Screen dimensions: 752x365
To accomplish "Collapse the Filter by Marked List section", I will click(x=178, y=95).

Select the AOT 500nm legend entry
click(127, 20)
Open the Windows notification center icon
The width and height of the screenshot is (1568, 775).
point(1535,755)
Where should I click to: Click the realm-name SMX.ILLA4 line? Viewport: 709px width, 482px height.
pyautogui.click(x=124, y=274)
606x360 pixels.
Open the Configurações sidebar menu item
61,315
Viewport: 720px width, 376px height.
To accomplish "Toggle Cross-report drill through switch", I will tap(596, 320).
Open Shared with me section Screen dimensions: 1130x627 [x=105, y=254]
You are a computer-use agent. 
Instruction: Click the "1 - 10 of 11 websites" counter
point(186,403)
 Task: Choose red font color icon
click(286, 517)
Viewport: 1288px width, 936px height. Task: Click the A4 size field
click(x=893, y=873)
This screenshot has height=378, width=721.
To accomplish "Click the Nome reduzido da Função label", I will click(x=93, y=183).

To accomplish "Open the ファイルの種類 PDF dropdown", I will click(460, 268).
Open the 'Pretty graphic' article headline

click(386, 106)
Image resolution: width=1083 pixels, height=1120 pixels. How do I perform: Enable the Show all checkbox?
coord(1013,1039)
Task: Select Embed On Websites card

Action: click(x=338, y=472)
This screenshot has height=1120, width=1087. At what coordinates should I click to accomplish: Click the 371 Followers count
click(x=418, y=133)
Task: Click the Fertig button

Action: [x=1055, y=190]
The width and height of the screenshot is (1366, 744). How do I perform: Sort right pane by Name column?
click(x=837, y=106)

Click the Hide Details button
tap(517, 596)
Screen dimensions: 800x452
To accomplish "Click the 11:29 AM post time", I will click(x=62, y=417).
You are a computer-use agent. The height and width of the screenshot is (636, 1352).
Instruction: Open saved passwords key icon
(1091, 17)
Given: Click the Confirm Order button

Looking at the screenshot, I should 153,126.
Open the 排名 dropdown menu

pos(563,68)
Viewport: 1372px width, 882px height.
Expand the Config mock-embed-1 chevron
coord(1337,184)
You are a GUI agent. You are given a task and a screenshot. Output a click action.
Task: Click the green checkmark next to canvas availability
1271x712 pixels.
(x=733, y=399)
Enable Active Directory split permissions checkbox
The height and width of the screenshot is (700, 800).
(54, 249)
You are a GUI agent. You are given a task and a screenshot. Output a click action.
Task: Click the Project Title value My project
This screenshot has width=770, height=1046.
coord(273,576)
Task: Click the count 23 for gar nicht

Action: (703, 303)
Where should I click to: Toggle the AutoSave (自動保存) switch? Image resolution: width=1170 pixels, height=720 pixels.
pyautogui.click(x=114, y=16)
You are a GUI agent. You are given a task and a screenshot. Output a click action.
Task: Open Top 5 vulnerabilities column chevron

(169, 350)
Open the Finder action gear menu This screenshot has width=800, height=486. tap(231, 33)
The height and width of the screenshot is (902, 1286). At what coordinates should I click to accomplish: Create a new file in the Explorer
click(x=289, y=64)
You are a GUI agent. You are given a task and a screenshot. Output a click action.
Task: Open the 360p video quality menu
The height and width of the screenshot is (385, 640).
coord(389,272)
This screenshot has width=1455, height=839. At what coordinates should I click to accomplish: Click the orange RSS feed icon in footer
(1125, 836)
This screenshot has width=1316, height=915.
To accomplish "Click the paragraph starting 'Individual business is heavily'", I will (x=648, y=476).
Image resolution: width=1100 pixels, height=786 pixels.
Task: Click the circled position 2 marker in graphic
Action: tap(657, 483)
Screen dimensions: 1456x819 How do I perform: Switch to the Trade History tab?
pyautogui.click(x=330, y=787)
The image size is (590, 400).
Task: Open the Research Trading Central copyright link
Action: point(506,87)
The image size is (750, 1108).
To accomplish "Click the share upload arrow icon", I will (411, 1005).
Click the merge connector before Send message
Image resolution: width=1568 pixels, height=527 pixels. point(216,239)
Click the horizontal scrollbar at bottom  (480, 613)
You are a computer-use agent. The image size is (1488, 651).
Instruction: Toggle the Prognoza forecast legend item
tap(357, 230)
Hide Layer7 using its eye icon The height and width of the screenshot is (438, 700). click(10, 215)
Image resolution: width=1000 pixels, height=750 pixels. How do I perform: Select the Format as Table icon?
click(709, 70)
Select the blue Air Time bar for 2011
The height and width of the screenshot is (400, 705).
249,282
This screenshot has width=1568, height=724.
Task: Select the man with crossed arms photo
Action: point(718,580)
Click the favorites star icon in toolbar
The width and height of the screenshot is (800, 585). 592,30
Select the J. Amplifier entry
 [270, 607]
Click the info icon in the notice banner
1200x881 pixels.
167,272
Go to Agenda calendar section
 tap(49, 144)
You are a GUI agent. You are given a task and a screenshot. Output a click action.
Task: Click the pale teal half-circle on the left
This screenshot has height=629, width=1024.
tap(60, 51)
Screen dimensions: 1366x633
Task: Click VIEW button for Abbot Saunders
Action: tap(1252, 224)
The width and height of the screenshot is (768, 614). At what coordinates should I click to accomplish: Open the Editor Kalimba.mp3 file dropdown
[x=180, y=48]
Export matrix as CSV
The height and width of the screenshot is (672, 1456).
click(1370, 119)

-------

• _WHAT YOU WILL DO_
Restate every line of the data word for word.

• _SOLUTION FOR THIS TASK_
Screen dimensions: 752x365
To accomplish "Collapse the Filter by Marked List section", I will click(x=178, y=95).

Select the AOT 500nm legend entry
click(127, 20)
Open the Windows notification center icon
The width and height of the screenshot is (1568, 775).
point(1535,755)
Where should I click to: Click the realm-name SMX.ILLA4 line? Viewport: 709px width, 482px height.
pyautogui.click(x=124, y=274)
606x360 pixels.
Open the Configurações sidebar menu item
61,315
Viewport: 720px width, 376px height.
To accomplish "Toggle Cross-report drill through switch", I will tap(596, 320).
Open Shared with me section Screen dimensions: 1130x627 [x=105, y=254]
You are a computer-use agent. 
Instruction: Click the "1 - 10 of 11 websites" counter
point(186,403)
 Task: Choose red font color icon
click(286, 517)
Viewport: 1288px width, 936px height. Task: Click the A4 size field
click(x=893, y=873)
This screenshot has height=378, width=721.
To accomplish "Click the Nome reduzido da Função label", I will click(x=93, y=183).

To accomplish "Open the ファイルの種類 PDF dropdown", I will click(460, 268).
Open the 'Pretty graphic' article headline

click(386, 106)
Image resolution: width=1083 pixels, height=1120 pixels. How do I perform: Enable the Show all checkbox?
coord(1013,1039)
Task: Select Embed On Websites card

Action: click(x=338, y=472)
This screenshot has height=1120, width=1087. At what coordinates should I click to accomplish: Click the 371 Followers count
click(x=418, y=133)
Task: Click the Fertig button

Action: [x=1055, y=190]
The width and height of the screenshot is (1366, 744). How do I perform: Sort right pane by Name column?
click(x=837, y=106)

Click the Hide Details button
tap(517, 596)
Screen dimensions: 800x452
To accomplish "Click the 11:29 AM post time", I will click(x=62, y=417).
You are a computer-use agent. The height and width of the screenshot is (636, 1352).
Instruction: Open saved passwords key icon
(1091, 17)
Given: Click the Confirm Order button

Looking at the screenshot, I should 153,126.
Open the 排名 dropdown menu

pos(563,68)
Viewport: 1372px width, 882px height.
Expand the Config mock-embed-1 chevron
coord(1337,184)
You are a GUI agent. You are given a task and a screenshot. Output a click action.
Task: Click the green checkmark next to canvas availability
1271x712 pixels.
(x=733, y=399)
Enable Active Directory split permissions checkbox
The height and width of the screenshot is (700, 800).
(54, 249)
You are a GUI agent. You are given a task and a screenshot. Output a click action.
Task: Click the Project Title value My project
This screenshot has width=770, height=1046.
coord(273,576)
Task: Click the count 23 for gar nicht

Action: (703, 303)
Where should I click to: Toggle the AutoSave (自動保存) switch? Image resolution: width=1170 pixels, height=720 pixels.
pyautogui.click(x=114, y=16)
You are a GUI agent. You are given a task and a screenshot. Output a click action.
Task: Open Top 5 vulnerabilities column chevron

(169, 350)
Open the Finder action gear menu This screenshot has width=800, height=486. tap(231, 33)
The height and width of the screenshot is (902, 1286). At what coordinates should I click to accomplish: Create a new file in the Explorer
click(x=289, y=64)
You are a GUI agent. You are given a task and a screenshot. Output a click action.
Task: Open the 360p video quality menu
The height and width of the screenshot is (385, 640).
coord(389,272)
This screenshot has width=1455, height=839. At what coordinates should I click to accomplish: Click the orange RSS feed icon in footer
(1125, 836)
This screenshot has width=1316, height=915.
To accomplish "Click the paragraph starting 'Individual business is heavily'", I will (x=648, y=476).
Image resolution: width=1100 pixels, height=786 pixels.
Task: Click the circled position 2 marker in graphic
Action: tap(657, 483)
Screen dimensions: 1456x819 How do I perform: Switch to the Trade History tab?
pyautogui.click(x=330, y=787)
The image size is (590, 400).
Task: Open the Research Trading Central copyright link
Action: point(506,87)
The image size is (750, 1108).
To accomplish "Click the share upload arrow icon", I will (411, 1005).
Click the merge connector before Send message
Image resolution: width=1568 pixels, height=527 pixels. point(216,239)
Click the horizontal scrollbar at bottom  (480, 613)
You are a computer-use agent. The image size is (1488, 651).
Instruction: Toggle the Prognoza forecast legend item
tap(357, 230)
Hide Layer7 using its eye icon The height and width of the screenshot is (438, 700). click(10, 215)
Image resolution: width=1000 pixels, height=750 pixels. How do I perform: Select the Format as Table icon?
click(709, 70)
Select the blue Air Time bar for 2011
The height and width of the screenshot is (400, 705).
249,282
This screenshot has width=1568, height=724.
Task: Select the man with crossed arms photo
Action: point(718,580)
Click the favorites star icon in toolbar
The width and height of the screenshot is (800, 585). 592,30
Select the J. Amplifier entry
 [270, 607]
Click the info icon in the notice banner
1200x881 pixels.
167,272
Go to Agenda calendar section
 tap(49, 144)
You are a GUI agent. You are given a task and a screenshot. Output a click action.
Task: Click the pale teal half-circle on the left
This screenshot has height=629, width=1024.
tap(60, 51)
Screen dimensions: 1366x633
Task: Click VIEW button for Abbot Saunders
Action: tap(1252, 224)
The width and height of the screenshot is (768, 614). At what coordinates should I click to accomplish: Open the Editor Kalimba.mp3 file dropdown
[x=180, y=48]
Export matrix as CSV
The height and width of the screenshot is (672, 1456).
click(1370, 119)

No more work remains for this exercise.